В юности Готье прекрасно сознавал свою привлекательность, а в старости понимал, что утратил ее — своей дочери Юдифи он говорил, что ни одному мужчине не стоит смотреться в зеркало после тридцати лет. (Луиза Коле вспоминала писателя в 1869 году, за два года до его смерти: «распухшие веки и расплывшиеся черты превратили его лицо в восковую маску… казалось, его губам едва достает сил, чтобы удерживать сигару»[422]
.) Так что нам не должно казаться удивительным, что его сосредоточенность на мужской красоте в «Мадемуазель де Мопен» расценивали как нарциссизм. Но это едва ли справедливо по отношению к роману, в котором автор, прибегая к традиционным приемам театрального переодевания, непоследовательно, но глубоко осмысляет двойственность сексуальности, ставя под вопрос саму природу пола и формулируя проблему, для разговора о которой в его эпоху не существовало адекватного языка. Так, например, «Теодор», размышляя о своих чувствах, констатирует размытую гендерную принадлежность: «Незаметно у меня исчезает представление о том, какого я пола; я насилу вспоминаю время от времени о том, что я женщина… На самом деле я не принадлежу ни к тому, ни к этому полу… я отношу себя к иному, третьему полу, у которого пока нет названия…»[423] д’Альбер идет еще дальше в нарушении общественных норм, когда, терзаясь запретной любовью, сознается в сокровенном желании мужчины быть женщиной: «…Никогда и ничего я не хотел так страстно, как повстречать на вершине горы, подобно прорицателю Тиресию, змей, помогающих переменить пол…»[424]Поскольку все герои Готье испытывают проблему с гендерной идентификацией, неудивительно, что наиболее романтической формой чувственной любви в романе оказывается самая далекая от нормы, однополая любовь. Это и последняя модная новинка, и бесовское искушение, злой рок, который д’Альбер превозносит, когда рассказывает о чувствах, которые вызывает в нем Теодор:
«Любить, как я любил, чудовищной, постыдной любовью… чувствовать, как тебя снедает безрассудный и непростительный даже с точки зрения самого отпетого вольнодумца огонь. Что такое обычные страсти по сравнению с этой?.. <…> Итак, сладостным мечтам… суждено было превратиться в коварного сфинкса с двусмысленной улыбкой, с двусмысленным голосом — и я стою перед ним, не смея даже пытаться разгадать тайну!»[425]

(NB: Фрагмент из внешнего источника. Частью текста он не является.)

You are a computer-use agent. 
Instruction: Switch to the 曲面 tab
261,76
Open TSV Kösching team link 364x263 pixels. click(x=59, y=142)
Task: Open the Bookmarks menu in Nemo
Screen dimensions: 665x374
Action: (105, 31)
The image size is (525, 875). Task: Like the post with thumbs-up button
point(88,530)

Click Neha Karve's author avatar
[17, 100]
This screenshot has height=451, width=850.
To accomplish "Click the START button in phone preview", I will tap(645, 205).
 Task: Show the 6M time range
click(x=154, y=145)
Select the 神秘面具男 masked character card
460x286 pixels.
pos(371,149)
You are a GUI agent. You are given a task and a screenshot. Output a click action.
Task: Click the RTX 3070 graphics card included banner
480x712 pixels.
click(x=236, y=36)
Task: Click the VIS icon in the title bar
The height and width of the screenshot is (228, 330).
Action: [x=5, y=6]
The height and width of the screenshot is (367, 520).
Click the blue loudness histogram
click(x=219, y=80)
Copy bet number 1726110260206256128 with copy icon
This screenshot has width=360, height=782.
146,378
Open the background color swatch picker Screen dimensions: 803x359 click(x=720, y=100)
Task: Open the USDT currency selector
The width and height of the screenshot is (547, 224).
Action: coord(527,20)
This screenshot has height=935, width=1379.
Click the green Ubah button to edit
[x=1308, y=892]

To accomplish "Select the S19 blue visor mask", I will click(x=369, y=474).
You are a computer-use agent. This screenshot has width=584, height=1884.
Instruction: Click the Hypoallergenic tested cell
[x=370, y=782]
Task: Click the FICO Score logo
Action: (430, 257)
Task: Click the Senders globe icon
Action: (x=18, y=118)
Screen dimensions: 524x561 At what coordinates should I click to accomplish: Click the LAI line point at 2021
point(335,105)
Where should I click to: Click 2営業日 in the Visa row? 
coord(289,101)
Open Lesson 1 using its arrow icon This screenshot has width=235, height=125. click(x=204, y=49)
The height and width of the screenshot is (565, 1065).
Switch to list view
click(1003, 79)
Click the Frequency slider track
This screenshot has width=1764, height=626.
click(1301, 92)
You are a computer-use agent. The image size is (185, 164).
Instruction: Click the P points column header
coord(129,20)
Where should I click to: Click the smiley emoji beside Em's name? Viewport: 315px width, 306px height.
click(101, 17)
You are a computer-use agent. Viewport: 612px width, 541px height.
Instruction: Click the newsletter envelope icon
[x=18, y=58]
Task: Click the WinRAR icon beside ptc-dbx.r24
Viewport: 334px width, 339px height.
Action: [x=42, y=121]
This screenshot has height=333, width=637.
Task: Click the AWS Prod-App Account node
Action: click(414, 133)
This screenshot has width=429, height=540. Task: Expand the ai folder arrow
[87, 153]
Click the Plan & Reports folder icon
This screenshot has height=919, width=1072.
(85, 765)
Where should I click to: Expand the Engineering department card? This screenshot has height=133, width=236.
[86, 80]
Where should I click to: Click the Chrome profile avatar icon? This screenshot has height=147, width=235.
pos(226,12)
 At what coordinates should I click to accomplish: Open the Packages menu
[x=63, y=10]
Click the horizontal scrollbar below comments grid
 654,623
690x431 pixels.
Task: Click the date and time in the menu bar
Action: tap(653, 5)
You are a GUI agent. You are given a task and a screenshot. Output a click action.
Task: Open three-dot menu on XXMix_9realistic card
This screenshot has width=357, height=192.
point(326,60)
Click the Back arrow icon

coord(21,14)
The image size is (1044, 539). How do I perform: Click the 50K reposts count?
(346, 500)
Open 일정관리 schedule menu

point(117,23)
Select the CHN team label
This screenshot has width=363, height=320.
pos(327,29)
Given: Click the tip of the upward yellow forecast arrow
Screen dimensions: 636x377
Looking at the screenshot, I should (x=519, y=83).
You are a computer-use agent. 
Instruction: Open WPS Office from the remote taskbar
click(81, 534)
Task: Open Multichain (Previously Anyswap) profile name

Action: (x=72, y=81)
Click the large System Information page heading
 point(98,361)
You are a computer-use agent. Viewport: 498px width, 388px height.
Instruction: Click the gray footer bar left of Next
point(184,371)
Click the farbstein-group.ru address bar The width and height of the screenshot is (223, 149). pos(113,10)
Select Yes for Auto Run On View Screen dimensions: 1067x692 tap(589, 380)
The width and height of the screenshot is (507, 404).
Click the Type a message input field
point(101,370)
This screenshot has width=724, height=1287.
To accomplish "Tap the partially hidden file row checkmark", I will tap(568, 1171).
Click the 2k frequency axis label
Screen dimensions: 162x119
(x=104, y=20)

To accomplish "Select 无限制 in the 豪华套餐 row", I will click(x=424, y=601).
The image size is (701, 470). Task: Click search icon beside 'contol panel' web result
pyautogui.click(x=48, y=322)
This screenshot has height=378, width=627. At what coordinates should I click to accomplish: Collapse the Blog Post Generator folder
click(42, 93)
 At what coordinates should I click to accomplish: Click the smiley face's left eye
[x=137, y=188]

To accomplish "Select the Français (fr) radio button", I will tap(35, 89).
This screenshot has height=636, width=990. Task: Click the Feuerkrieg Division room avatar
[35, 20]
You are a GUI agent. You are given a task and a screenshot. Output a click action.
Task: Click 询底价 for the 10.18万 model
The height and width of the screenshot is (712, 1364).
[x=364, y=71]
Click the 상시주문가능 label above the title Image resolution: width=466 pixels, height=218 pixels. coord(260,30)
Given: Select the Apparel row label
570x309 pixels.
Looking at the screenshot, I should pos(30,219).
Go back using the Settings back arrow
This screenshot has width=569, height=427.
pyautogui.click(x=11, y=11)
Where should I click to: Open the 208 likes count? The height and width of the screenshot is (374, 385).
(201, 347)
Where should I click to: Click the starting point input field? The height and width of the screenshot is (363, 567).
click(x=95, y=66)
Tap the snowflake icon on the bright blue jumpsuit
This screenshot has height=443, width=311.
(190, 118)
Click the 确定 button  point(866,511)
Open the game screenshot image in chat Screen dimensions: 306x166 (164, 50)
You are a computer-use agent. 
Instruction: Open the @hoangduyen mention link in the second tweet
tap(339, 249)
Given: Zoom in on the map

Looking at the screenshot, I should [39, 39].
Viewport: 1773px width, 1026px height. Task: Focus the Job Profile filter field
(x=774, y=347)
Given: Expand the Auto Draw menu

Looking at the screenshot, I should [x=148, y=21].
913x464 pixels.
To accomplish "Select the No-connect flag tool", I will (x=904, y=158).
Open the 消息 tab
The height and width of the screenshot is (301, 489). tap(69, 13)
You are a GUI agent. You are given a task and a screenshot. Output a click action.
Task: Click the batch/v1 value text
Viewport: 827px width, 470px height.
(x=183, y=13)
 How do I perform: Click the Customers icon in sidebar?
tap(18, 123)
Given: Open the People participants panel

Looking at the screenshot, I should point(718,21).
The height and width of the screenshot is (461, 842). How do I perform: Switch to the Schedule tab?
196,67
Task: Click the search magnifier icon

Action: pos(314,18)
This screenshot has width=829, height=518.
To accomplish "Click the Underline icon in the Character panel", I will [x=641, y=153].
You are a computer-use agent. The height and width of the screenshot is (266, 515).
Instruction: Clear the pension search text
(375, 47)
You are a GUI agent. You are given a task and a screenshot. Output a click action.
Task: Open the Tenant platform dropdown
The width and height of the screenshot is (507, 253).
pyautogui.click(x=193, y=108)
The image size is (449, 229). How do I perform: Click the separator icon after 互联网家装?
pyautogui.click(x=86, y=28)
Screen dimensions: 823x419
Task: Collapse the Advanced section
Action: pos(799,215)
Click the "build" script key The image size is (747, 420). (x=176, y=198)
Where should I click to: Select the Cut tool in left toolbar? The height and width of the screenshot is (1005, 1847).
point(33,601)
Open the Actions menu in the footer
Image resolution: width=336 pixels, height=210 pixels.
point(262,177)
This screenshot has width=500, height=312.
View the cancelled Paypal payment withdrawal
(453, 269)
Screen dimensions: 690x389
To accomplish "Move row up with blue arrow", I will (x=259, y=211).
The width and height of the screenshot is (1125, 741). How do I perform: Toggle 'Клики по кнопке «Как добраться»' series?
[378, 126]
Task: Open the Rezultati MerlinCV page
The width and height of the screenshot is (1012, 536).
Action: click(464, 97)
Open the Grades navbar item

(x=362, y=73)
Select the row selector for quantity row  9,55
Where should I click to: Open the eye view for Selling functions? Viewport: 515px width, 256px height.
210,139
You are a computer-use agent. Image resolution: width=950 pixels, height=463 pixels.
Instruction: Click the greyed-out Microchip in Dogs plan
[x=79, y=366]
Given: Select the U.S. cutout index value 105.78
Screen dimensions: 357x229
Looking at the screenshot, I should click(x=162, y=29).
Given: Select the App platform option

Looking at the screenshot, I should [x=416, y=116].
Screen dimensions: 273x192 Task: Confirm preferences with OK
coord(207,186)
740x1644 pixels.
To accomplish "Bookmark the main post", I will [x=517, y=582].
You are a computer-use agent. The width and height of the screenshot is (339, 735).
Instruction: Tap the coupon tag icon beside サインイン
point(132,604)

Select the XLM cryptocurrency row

Довольно логичное завершение современной любви, которая всегда являлась роковой и запретной страстью: чувственная любовь была неотделима от греха, судьбы и смерти.
В романах «Утраченные иллюзии» и «Блеск и нищета куртизанок», написанных в том же году, что и роман Готье, Бальзак рассказывает о приключениях Вотрена, преступника, аббата и полицейского, персонажа, прототипом для которого послужил скандально известный Эжен Франсуа Видок. Видок был исправившимся преступником, который стал начальником полицейской бригады и в 1828 году опубликовал мемуары, пользовавшиеся большим успехом. Однако, в отличие от своего прототипа, который в автобиографии ничего не говорил на этот счет, бальзаковский Вотрен был гомосексуален.
Вотрен — бесовской персонаж, наделенный небывалой силой и хитростью, в то же время ему не чуждо благородство, а в своей любви к молодому, сбившемуся с пути протагонисту, Люсьену де Рюбампре, он трогателен и даже трагичен. Люсьен, начинающий поэт, наоборот, представляет собой слабого, женственного и самовлюбленного щеголя, который, хотя и якобы любит преданную ему куртизанку Эстер, роковым образом поддается чарам Вотрена и, по-видимому, подчиняется его власти. Пассивность самовлюбленного Люсьена контрастирует с обаянием Вотрена, располагающимся на другом краю спектра маскулинности.
Вотрена нельзя считать представителем богемы, однако он воплощает в себе характерный для богемы дух бунтарства, толкающий на нарушение норм, в том числе сексуальных. Богемные мужчины XIX столетия имели связи с проститутками и открыто жили со своими любовницами, отвергая традиционный буржуазный брак. Богемные женщины, хотя это давалось им с куда большим трудом, чем мужчинам, претендовали на то, чтобы пользоваться такой же сексуальной свободой. Важной составляющей стереотипного образа богемы была любовь к вину, женщинам и песням, однако — хотя, конечно, в большинстве своем мятежные художники были гетеросексуальными — наряду с такой жовиальностью в богемной жизни оставалось место и для более провокативных, гомо- и бисексуальных предпочтений.